The most intruding vulgarity has invaded the t,emple, and holds fast against the most courageous attempts towards the restoration of the chant-attempts which, indeed, have been multiplied during the past twenty years. Many came to the rescue of the dishonored chant; paleographic science has vindicated its glorious authenticity and its unique place in the evolution of musical art; men of genius and taste have marvelled at its simple beauty; schools have opened their portals to students eager to learn about its beauty and form; demonstrations have proved that it can enhance, by its own power, the greatness of our liturgical services. But the choir loft has remained estranged.
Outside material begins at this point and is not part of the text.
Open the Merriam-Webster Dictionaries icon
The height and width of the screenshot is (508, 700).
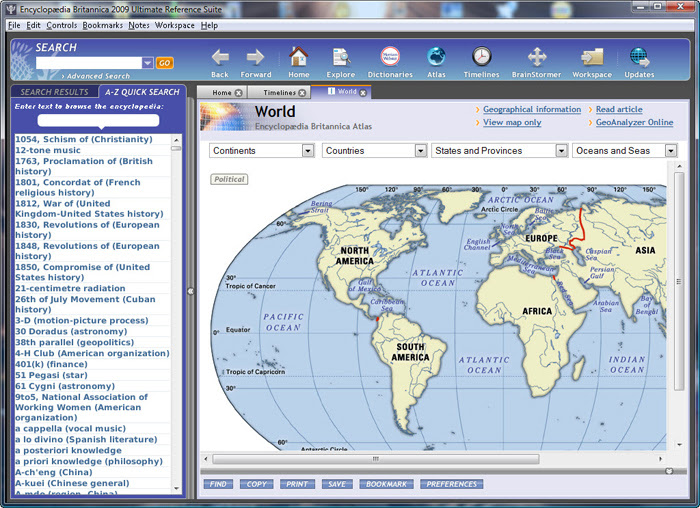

Although the authority of the Church is unchallenged by the opposition, both of these have been traveling in parallel ways without ever meeting in open clash. While the decrees of the Holy See and the ordinances of the ordinaries have repeated or interpreted the principles of the Motu proprio with an ever increasing clearness, choir and people alike have been drifting along carefree and forgetful. And perhaps sheer authority will never give back to the faithful the voice which they have lost. Chant is not to be confused with a matter of faith. Were it such it could be enforced through penalty; but such is not likely ever to be the case.

Pius X was the first to realize this difference. This he expressed in his introductory letter to the Cardinal Vicar of Rome, when he insisted on having obedience prompted by the knowledge of the motives which command a reintroduction of the chant into Catholic life. Undoubtedly Catholics do not like it because they do not appreciate it. And until they are educated to like and enjoy it, it is unreasonable to hope that they will sing the chant.

Therefore, instead of deploring sine fine this sad lack ofappreciation, let us survey the groups which make up Catholic opinion in the matter. After we have studied them, remedial plans can be suggested. Proceeding from the altar to the choir-loft, we will meet the clergy, the children, the congregation, and the mixed choir.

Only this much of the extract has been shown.